◆ Quoted passage ◆
[Start of section]

The Dirty Dog Jazz Café, under construction at 97 Kercheval, Grosse Pointe Farms, is the latest community cultural endeavor of Gretchen Carhartt-Valade. Granddaughter of the Carhartt Inc. founder, Valade is a longtime jazz and music lover. In the 1990s she founded Mack Avenue Records which has produced 35 CD releases. Two years ago, she endowed the endangered Detroit International Jazz Festival with $10 million for a production company to ensure its survival as a Labor Dayinstitution.

With the Dirty Dog — scheduled to open in February — she'll bring live music to a 65-seat upscale pub setting on The Hill, Grosse Pointe's most exclusive shopping district.

Plans are for a full bar, creative food, reserved seating, a suggested dress code and jazz musicians performing Wednesdays through Sundays. The billings will range from nationally known acts to new performers. With dark paneling, a bowed front window and quirky sign that's been up for weeks, the Dirty Dog is literally setting the stage for an original music venue and entertainment site in the Pointes.

"We're doing something entirely new," says Tom Robinson, owner of Black Star construction, Mack Avenue Records exec and the project's general manager.

The club's web site, www.dirtydogjazz.com, offers some construction photos and a mailing list sign up for progress reports and club announcements. Woof!

EAT THE PAGE
Cooking schools abound, offering choices from one- or two-hour demos through multi-year programs at the likes of Schoolcraft College, attracting not only cooks with professional aspirations, but also home cooks who want to duplicate the meals served at the finest restaurants. Cooking by culinary authority James Peterson (Ten Speed Press, $40) is a compendium of kitchen techniques and recipes. The 600 recipes and 1,500 color photos give the reader the tools to think like a chef, which is to say less reliant on recipes than on techniques.

[End of section]

◆ Information supplied ◆
[Start of section]

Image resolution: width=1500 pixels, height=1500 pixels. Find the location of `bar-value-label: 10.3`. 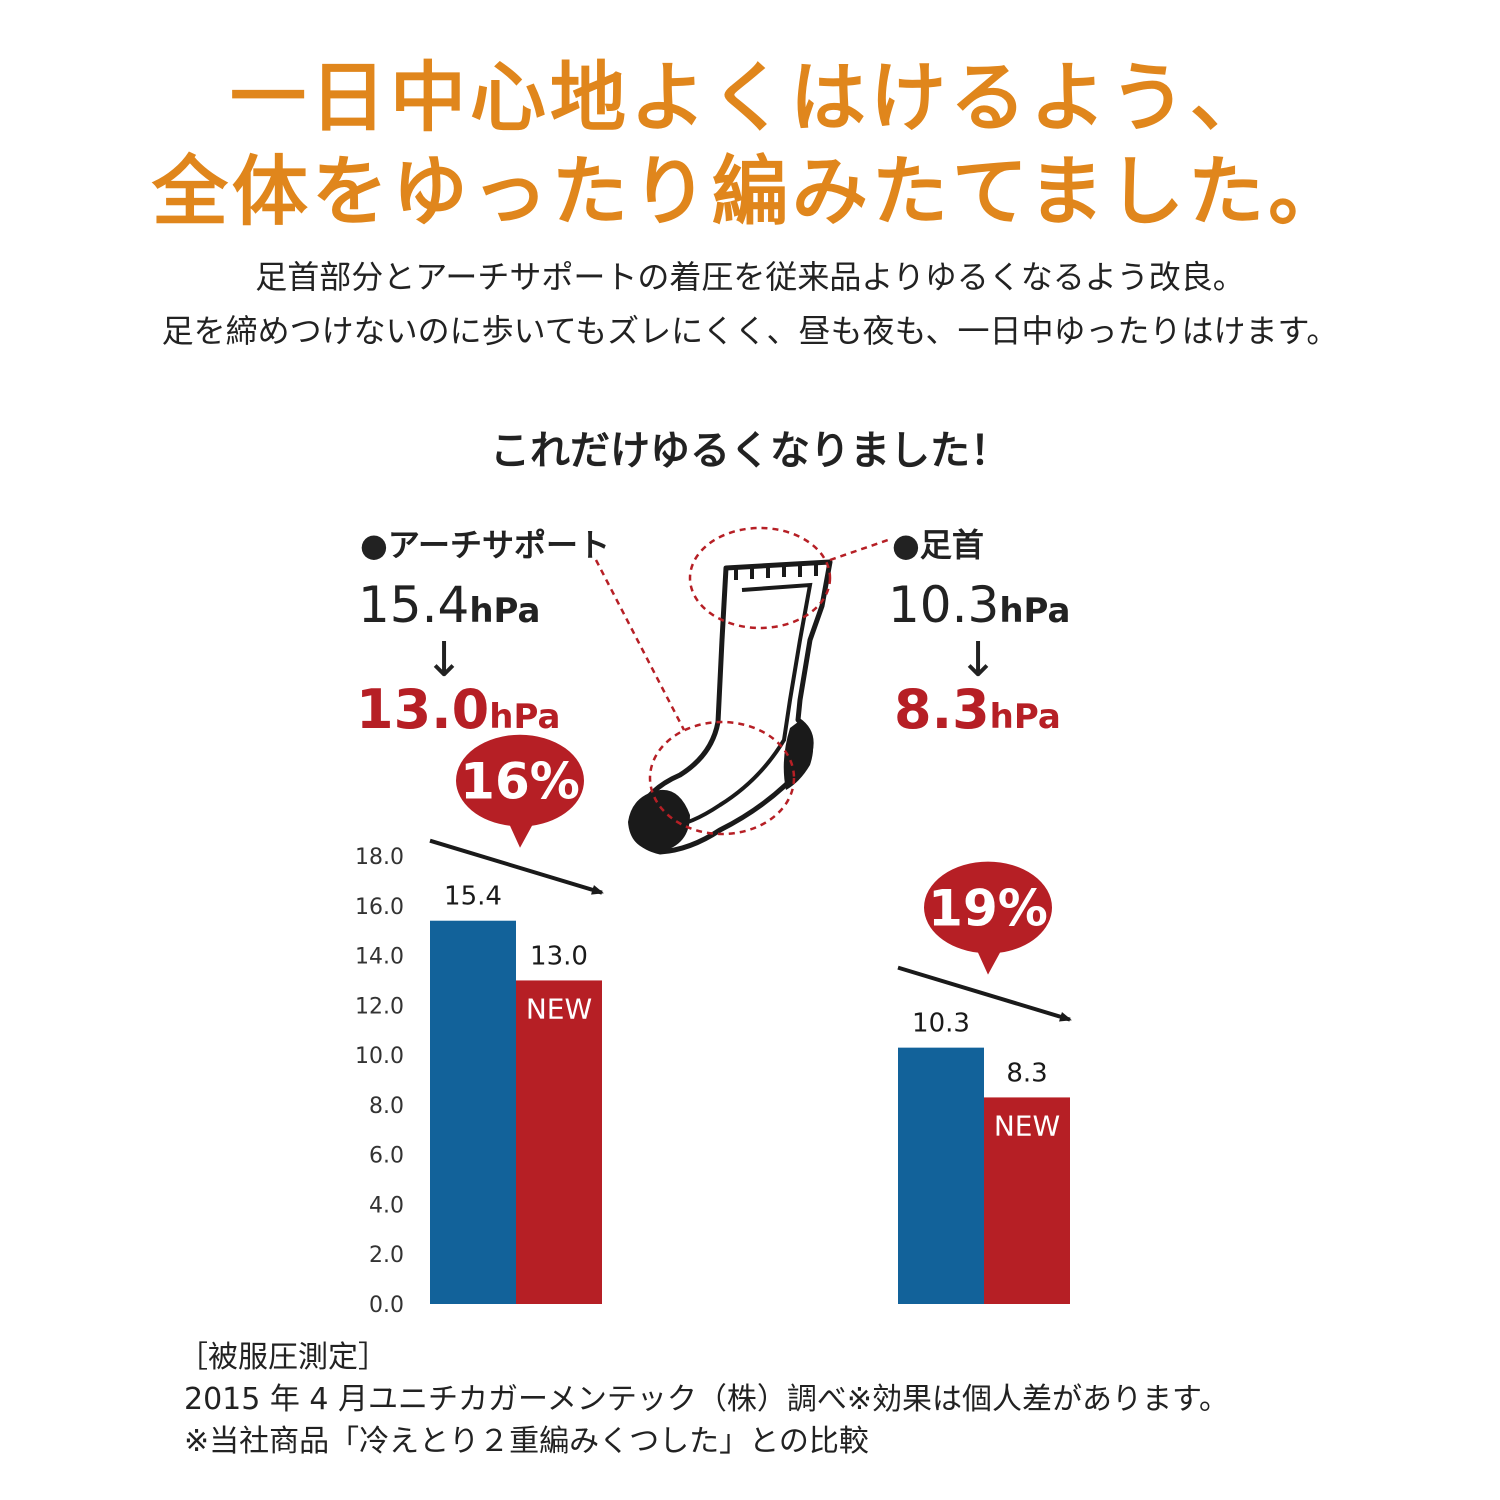

bar-value-label: 10.3 is located at coordinates (941, 1024).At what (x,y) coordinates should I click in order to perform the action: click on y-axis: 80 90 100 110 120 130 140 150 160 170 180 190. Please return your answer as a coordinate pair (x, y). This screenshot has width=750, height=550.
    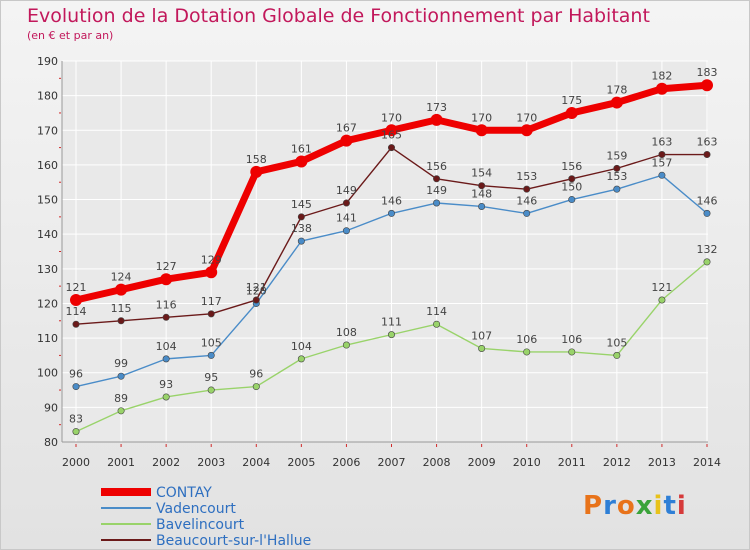
    Looking at the image, I should click on (50, 252).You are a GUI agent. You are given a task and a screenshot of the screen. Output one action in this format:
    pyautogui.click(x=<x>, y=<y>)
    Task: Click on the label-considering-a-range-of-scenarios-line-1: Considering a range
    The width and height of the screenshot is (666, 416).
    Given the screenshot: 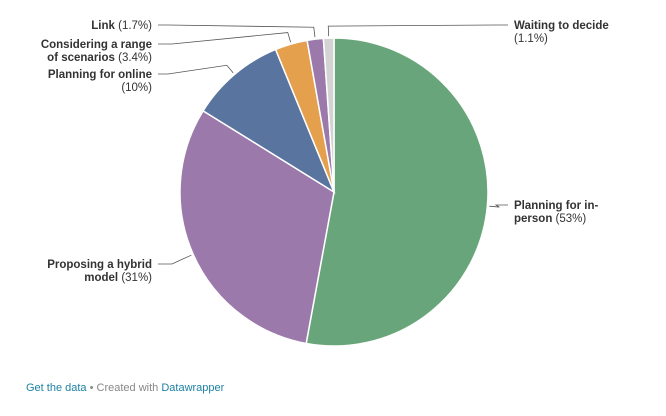 What is the action you would take?
    pyautogui.click(x=96, y=45)
    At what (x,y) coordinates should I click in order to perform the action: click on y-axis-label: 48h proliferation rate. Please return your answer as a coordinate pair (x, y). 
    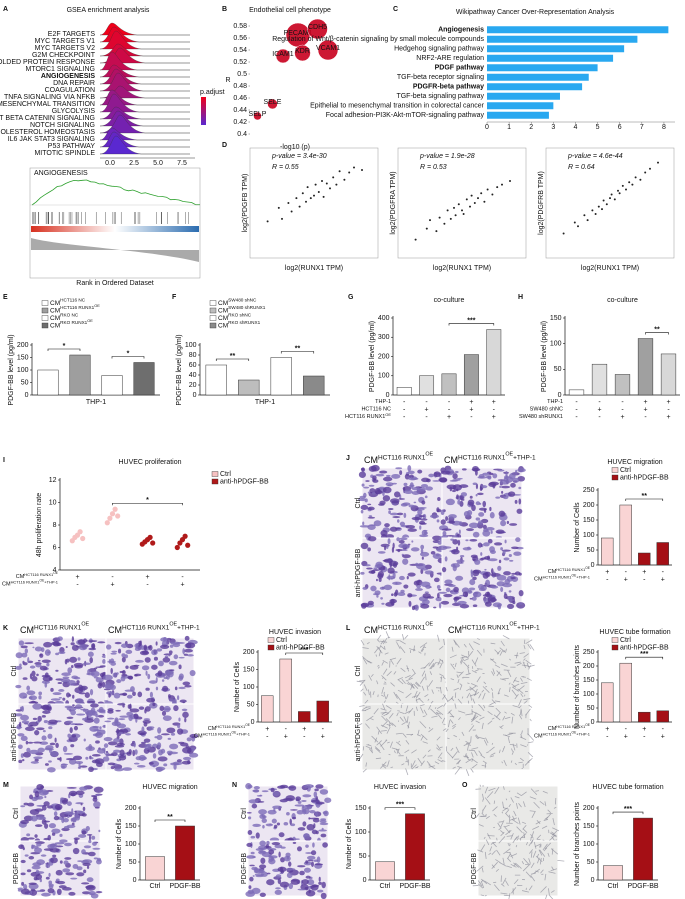
    Looking at the image, I should click on (40, 525).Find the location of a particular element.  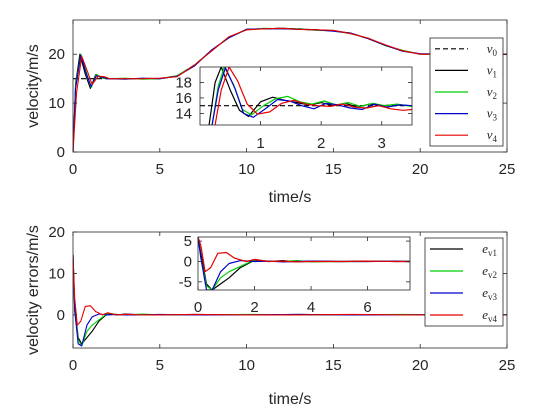

legend-entry-subscript: v1 is located at coordinates (492, 253).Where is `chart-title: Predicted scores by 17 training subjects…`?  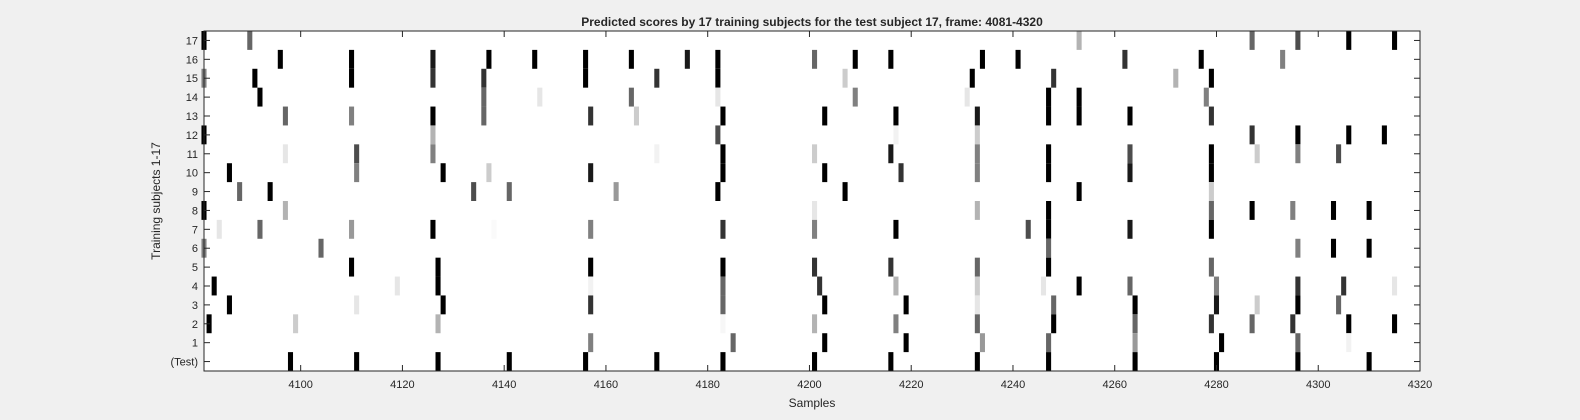
chart-title: Predicted scores by 17 training subjects… is located at coordinates (812, 22).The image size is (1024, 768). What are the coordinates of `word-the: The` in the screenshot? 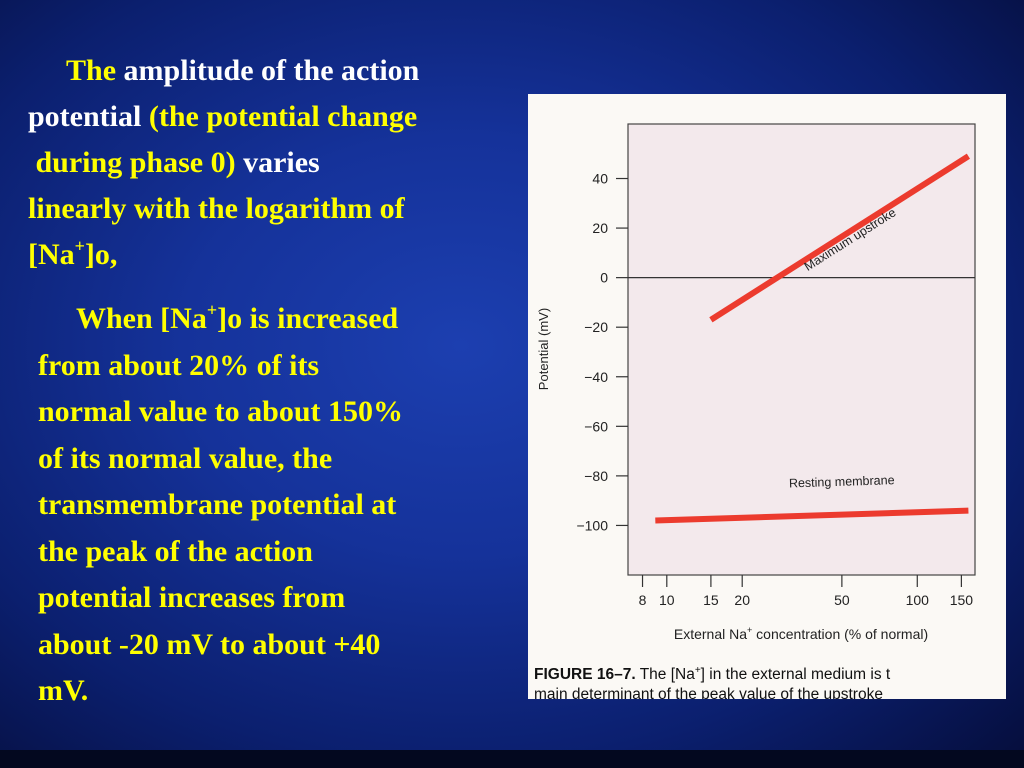 It's located at (92, 70).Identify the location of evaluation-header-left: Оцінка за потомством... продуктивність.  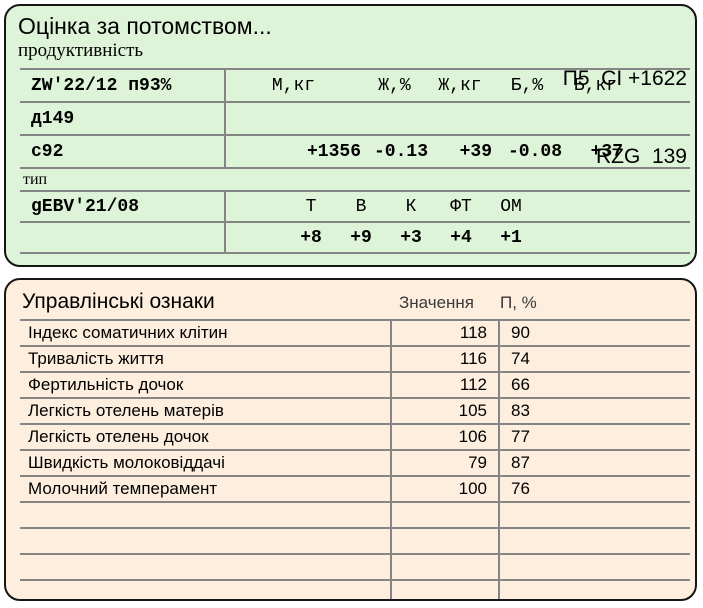
(145, 40).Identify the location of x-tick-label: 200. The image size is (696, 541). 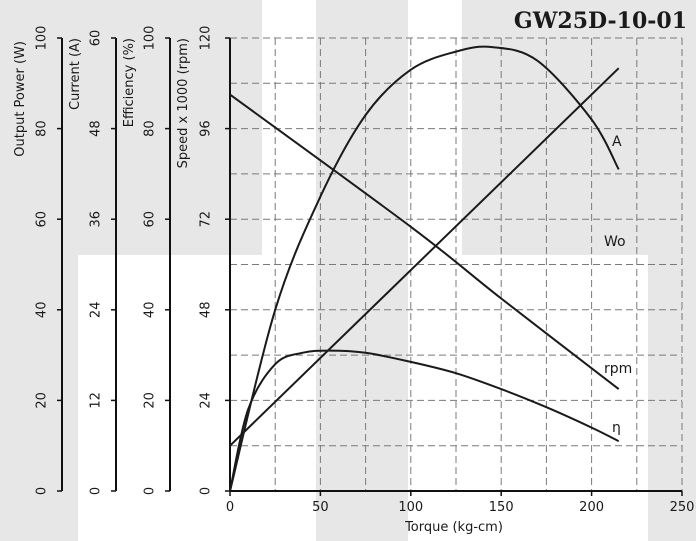
(592, 508).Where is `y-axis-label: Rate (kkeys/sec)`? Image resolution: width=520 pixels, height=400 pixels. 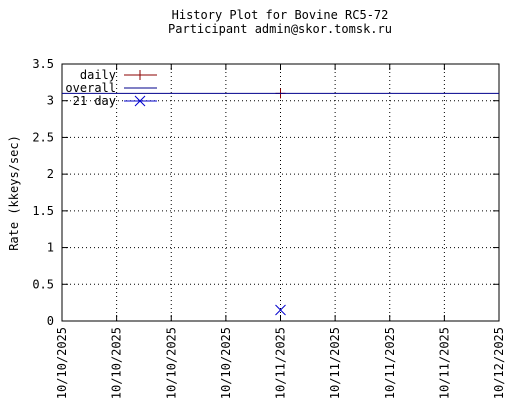
y-axis-label: Rate (kkeys/sec) is located at coordinates (14, 193).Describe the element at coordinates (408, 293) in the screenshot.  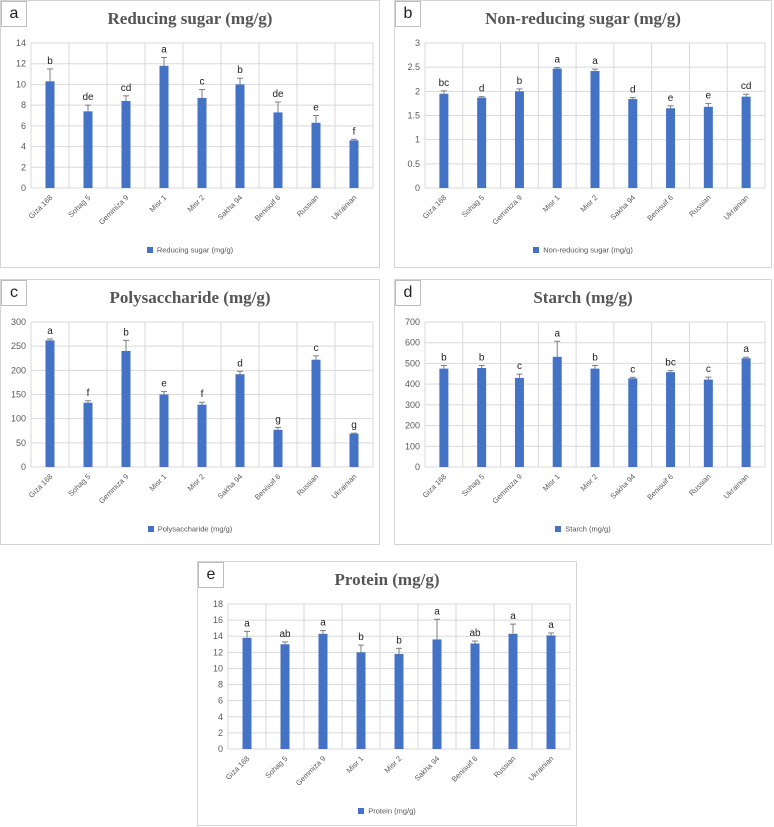
I see `panel-label: d` at that location.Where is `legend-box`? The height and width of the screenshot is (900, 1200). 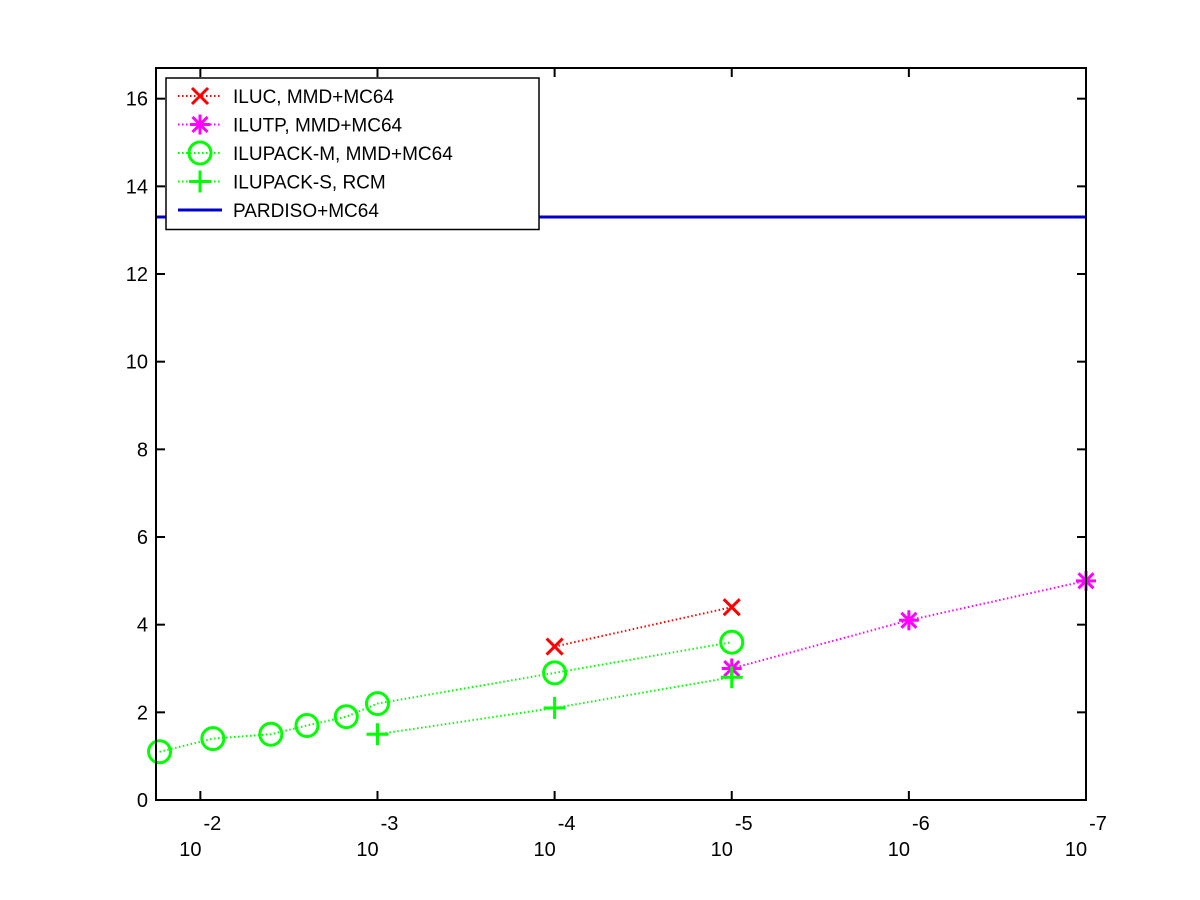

[End of section]

◆ Request A ◆
Answer from the Dirty Dog Jazz Café piece:
(i) What record label did Gretchen Carhartt-Valade found in the 1990s?
(ii) How many seats will the Dirty Dog have?
(iii) How many recipes does the book Cooking contain?
◆ Request B ◆
Update the Dirty Dog Jazz Café piece, starting with "Plans are for" and going on through "club announcements. Woof!", changing "Wednesdays" to "Thursdays".
◆ Request C ◆
Write what comes next in the Dirty Dog Jazz Café piece, picking up after its last sentence.

◆ Exercise answer A ◆
(i) Mack Avenue Records
(ii) 65
(iii) 600

◆ Exercise answer B ◆
Plans are for a full bar, creative food, reserved seating, a suggested dress code and jazz musicians performing Thursdays through Sundays. The billings will range from nationally known acts to new performers. With dark paneling, a bowed front window and quirky sign that's been up for weeks, the Dirty Dog is literally setting the stage for an original music venue and entertainment site in the Pointes.

"We're doing something entirely new," says Tom Robinson, owner of Black Star construction, Mack Avenue Records exec and the project's general manager.

The club's web site, www.dirtydogjazz.com, offers some construction photos and a mailing list sign up for progress reports and club announcements. Woof!

◆ Exercise answer C ◆
A TASTY BEVERAGE
Mas Saint Joseph is a single-plot estate nestled into the west bank of the Rhône River in one of southern France's oldest vineyard areas. Once the site of ancient Greek colonies, it now grows Syrah, Grenache and Carignan grapes on vines — most of which are more than 30 years old. The result is Costières-de-Nîmes Les Cypres, a deep, floral red wine with flavors of reduced plum and cherry without the syrupy texture of similar drinks in its price range. Incredibly, this product of low yields and natural fermentation will only set you back a measly $12.

IT WORKS
There's no substitute for the taste and aroma of fresh bread, and the same goes for the pleasures of fresh tortillas. For less than 20 bucks, you can invest in a tortilla press and a bag of corn flour masa. Mix the masa — Maseca brand is popular — with water and form the mixture into balls. Put them on the open press — preferably lined with plastic wrap — and close the press to flatten out round tortillas. Then cook them briefly on a comal — a flat cast-iron pan. All the gear, like the ingredientes mexicanos, is available at Honeybee Market La Colmena at 2443 Bagley St. (at 18th Street) in Detroit.